→ Problem to solve
Reproduce, please, the line that holds "Amiga (103, 148)" and all later lines through the end of the entries below, exactly; omit pictures.

Top of Material for this task

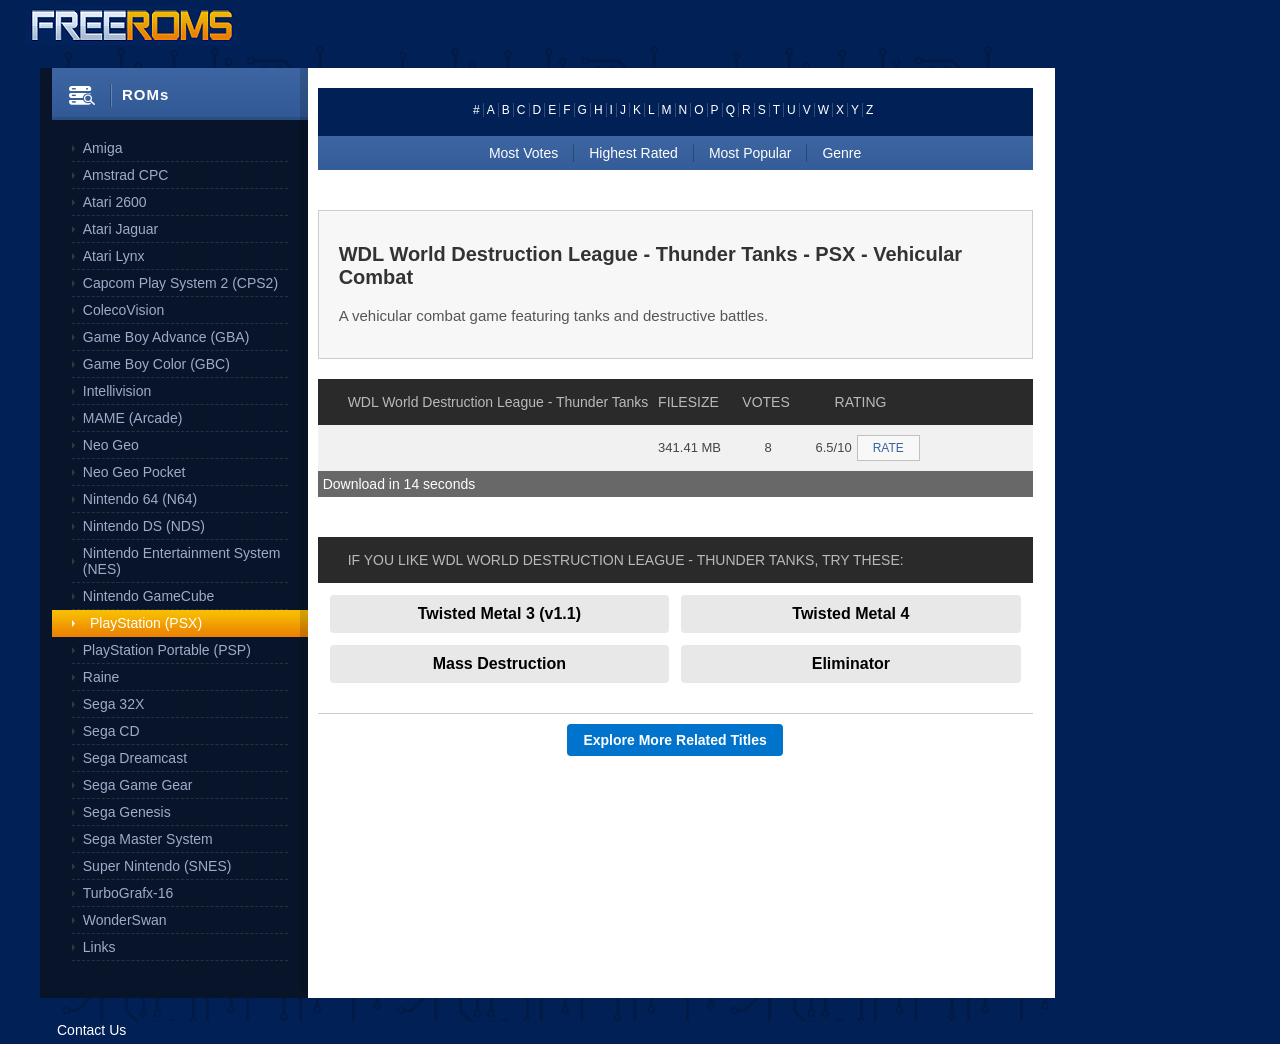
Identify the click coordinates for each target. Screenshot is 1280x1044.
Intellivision (117, 391)
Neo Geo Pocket (134, 472)
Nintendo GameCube (149, 596)
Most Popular (750, 153)
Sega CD (111, 731)
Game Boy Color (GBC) (156, 364)
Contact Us (91, 1030)
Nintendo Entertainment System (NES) (182, 561)
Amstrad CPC (126, 175)
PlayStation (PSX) (146, 623)
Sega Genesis (127, 812)
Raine (101, 677)
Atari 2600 (115, 202)
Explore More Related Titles (674, 740)
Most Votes (523, 153)
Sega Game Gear (138, 785)
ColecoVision (123, 310)
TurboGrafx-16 (128, 893)
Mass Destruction (499, 663)
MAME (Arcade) (133, 418)
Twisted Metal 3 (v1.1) (499, 613)
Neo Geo (111, 445)
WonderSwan (125, 920)
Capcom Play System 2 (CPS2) (180, 283)
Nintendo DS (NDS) (144, 526)
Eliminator (851, 663)
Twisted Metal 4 (850, 613)
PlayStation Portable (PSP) (167, 650)
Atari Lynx (114, 256)
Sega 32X (114, 704)
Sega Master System (148, 839)
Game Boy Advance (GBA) (166, 337)
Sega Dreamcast (135, 758)
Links (99, 947)
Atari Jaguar (120, 229)
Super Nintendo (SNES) (157, 866)
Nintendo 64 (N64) (140, 499)
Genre (841, 153)
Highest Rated (633, 153)
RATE (888, 448)
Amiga (103, 148)
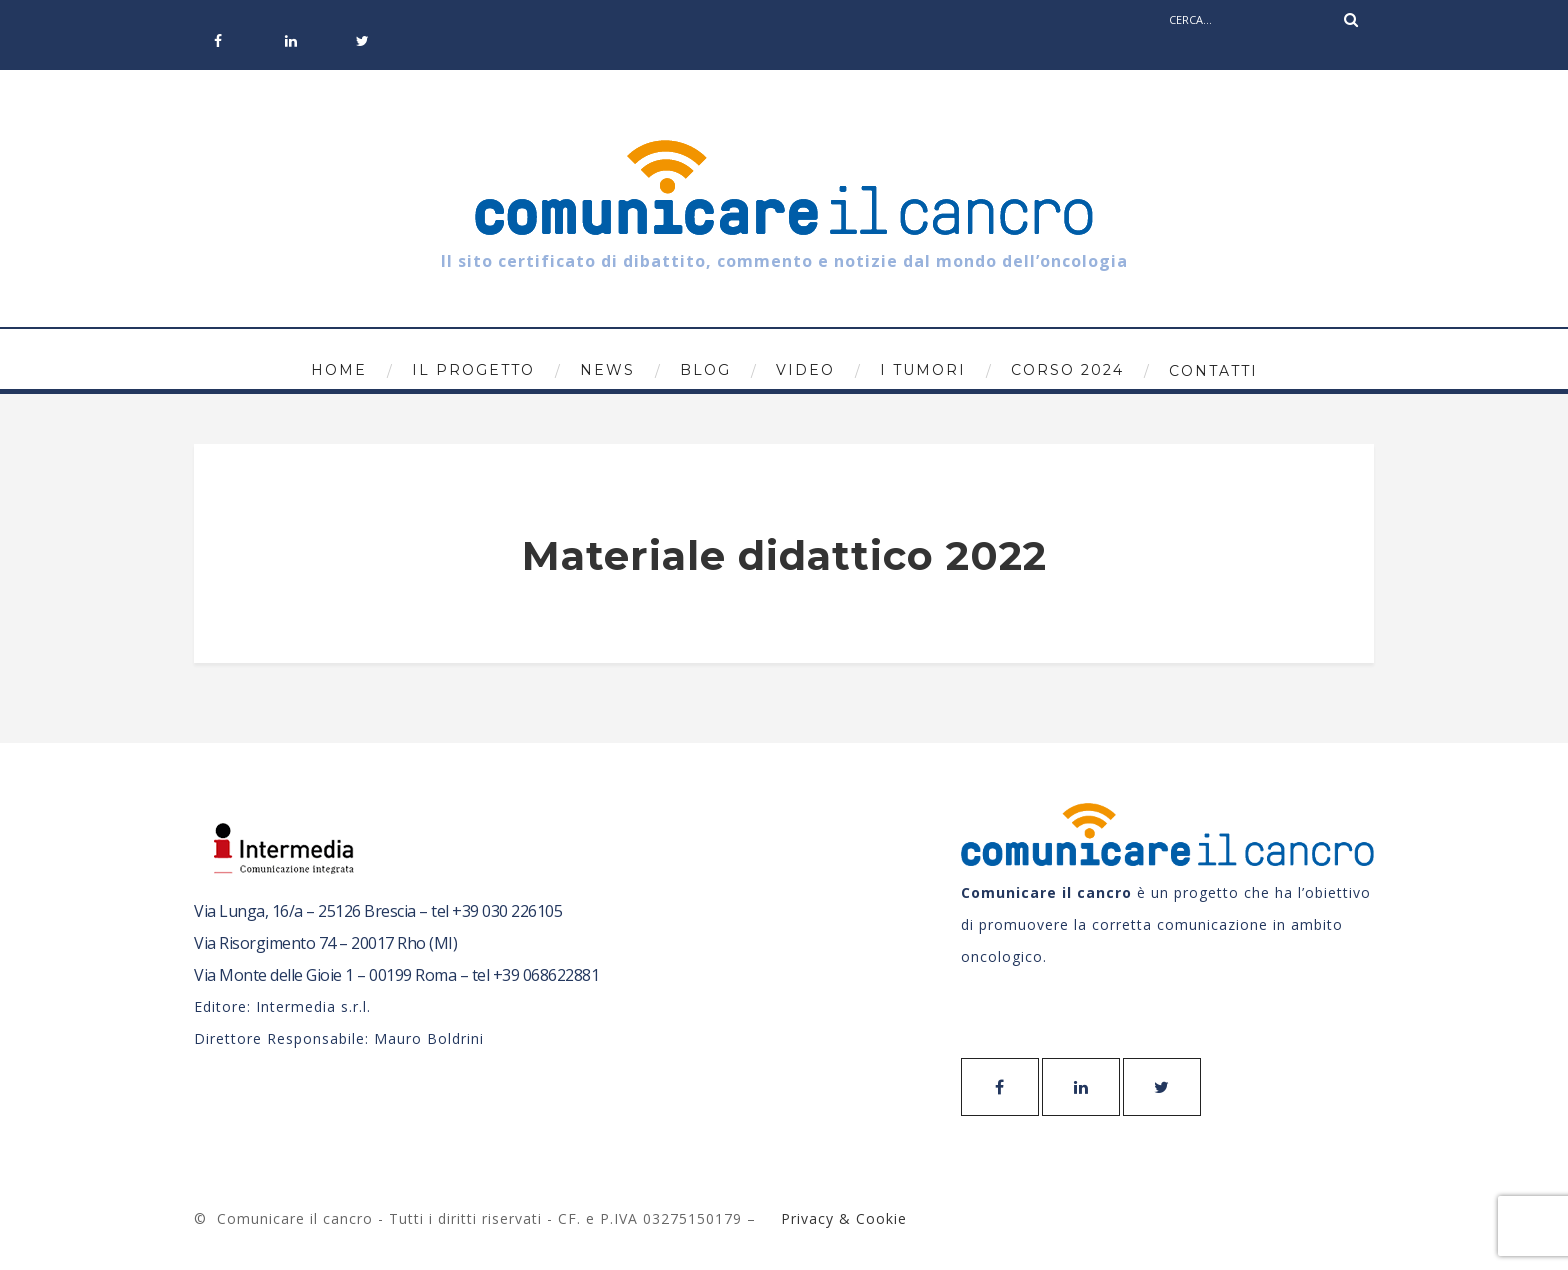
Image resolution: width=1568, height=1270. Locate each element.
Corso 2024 (1067, 370)
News (607, 370)
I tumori (923, 370)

Bottom of Material for this task

→ Answer box
Amiga (103, 148)
Image resolution: width=1568, height=1270. Locate each element.
Corso 2024 (1067, 370)
News (607, 370)
I tumori (923, 370)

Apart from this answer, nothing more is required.